Zudem fordern sie Aufklärung zur Höhe der Vergütung. Von einem anderen früheren Aufsichtsrat wisse man, dass er jährlich 75.000 Euro bekommen habe, heißt es im Antrag der ÖDP/München Liste. Das lege nahe, dass auch Reiter mehr als die nach Beamtenrecht genehmigungsfreien 10.000 Euro erhalte.

Reiter weiß von keiner Vergütung für den Aufsichtsrat

"Ich weiß gar nicht, ob und in welcher Höhe es eine Vergütung gibt", erklärte heute dagegen der Münchner Rathauschef. Er stehe auch noch nicht als Aufsichtsrat im Handelsregister und habe bisher nur als Gast an einer Aufsichtsratssitzung teilgenommen. Die nächste werde erst im Mai stattfinden. Auch vor diesem Hintergrund sehe die Rechtsabteilung der Stadt die Dringlichkeit der Anträge nicht, so Reiter.

Linken-Stadtrat und OB-Kandidat Stefan Jagel verteilte darauf ein Papier, aus dem nach Jagels Ansicht hervorgehen soll, dass Reiter doch bereits im Handelsregister eingetragen sei. Reiter hielt dagegen: Es handle sich nur um eine Liste der Aufsichtsräte, nicht um einen Auszug aus dem Handelsregister. FDP-Stadträtin Gabrielle Neff sah daraufhin eine Täuschung von Seiten der Linken-Fraktion.

Reiter korrigiert sich am Nachmittag: Doch schon Aufsichtsrat

Am Mittwochabend musste Reiter seine Aussage aus der Stadtratssitzung revidieren: Entgegen seiner Annahme sei er tatsächlich schon reguläres Aufsichtsratsmitglied gewesen, teilte er mit. Er habe erst am Vormittag vom FC Bayern erfahren, dass das zuständige Notariat die neue Aufsichtsratsliste, in der er bereits als Mitglied aufgeführt sei, dem Registergericht bereits vorgelegt habe - und das Gericht habe die Liste mit heutigem Datum veröffentlicht. Vorwürfe, er habe wissentlich die Unwahrheit gesagt, wies Reiter "mit aller Schärfe zurück".

ÖDP-Stadtrat und OB-Kandidat Tobias Ruff warf Reiter während der Stadtratssitzung am Vormittag vor, auf Zeit zu spielen. Fragen nach der Vergütung zum Beispiel hätte man doch "längst klären" können. Zusätzliche Unterstützung für die beiden Dringlichkeitsanträge gab es am Ende aber nur noch von den Grünen/Rosa Liste. Damit war die Behandlung in der heutigen Vollversammlung vertagt.

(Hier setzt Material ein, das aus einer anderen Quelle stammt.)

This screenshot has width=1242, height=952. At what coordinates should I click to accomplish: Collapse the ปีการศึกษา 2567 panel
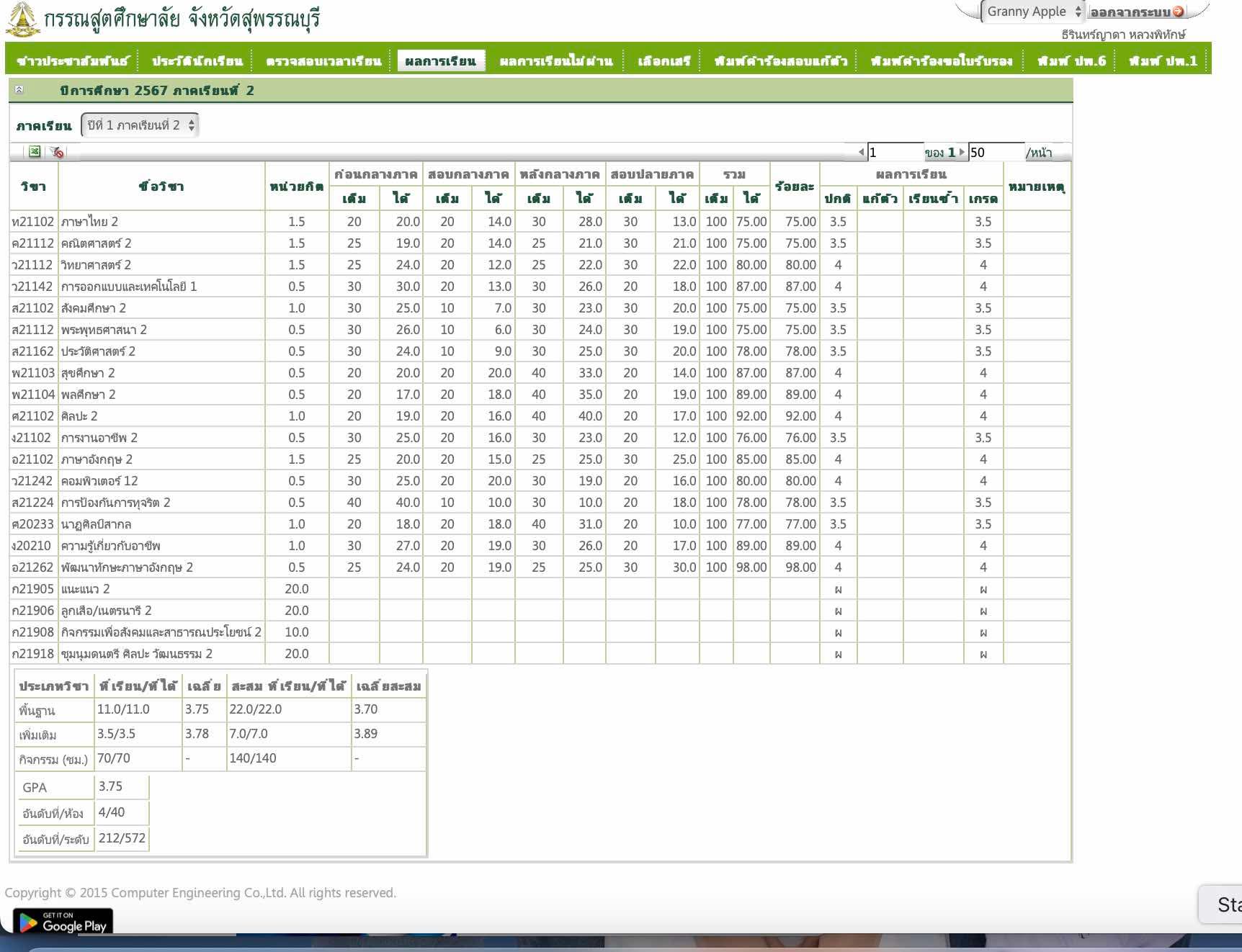[x=19, y=90]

Stadtrat vertagt Punkt: Bisher nur Mutmaßungen und Spekulationen

Dazu beigetragen hatten auch CSU/Freie Wähler. "Wir wissen bis jetzt so gut wie gar nichts", erklärte Fraktionschef Manuel Pretzl danach. Das betreffe sowohl die juristische Bewertung eines möglichen Interessenkonflikts als auch die Vergütung.

Es gebe nur Mutmaßungen, man wolle aber auf Basis von Fakten entscheiden. "Wir hätten vier Tage vor der Wahl einen großen Bohei hier machen können", so Pretzl weiter: "Eine Auseinandersetzung aufgrund von Mutmaßungen und Spekulationen würde aber nur der Partei nützen, die wir alle nicht in stärkerer Besetzung hier haben wollen."

Der FC Bayern hatte Anfang Februar mitgeteilt, dass Reiter Nachfolger von Bayerns Ex-Ministerpräsident Edmund Stoiber an der Spitze des Verwaltungsbeirates und damit auch im Aufsichtsrat wird. Nach Vereinsangaben ist der Münchner OB bereits seit 2017 Mitglied des Verwaltungsbeirates. 

Transparenzhinweis: In einer früheren Version des Artikels wurde Dieter Reiter mit der Aussage zitiert, er stehe noch nicht als Aufsichtsrat im Handelsregister. Diese Aussage hat Reiter am Mittwochnachmittag korrigiert. Wir haben den Artikel dementsprechend angepasst.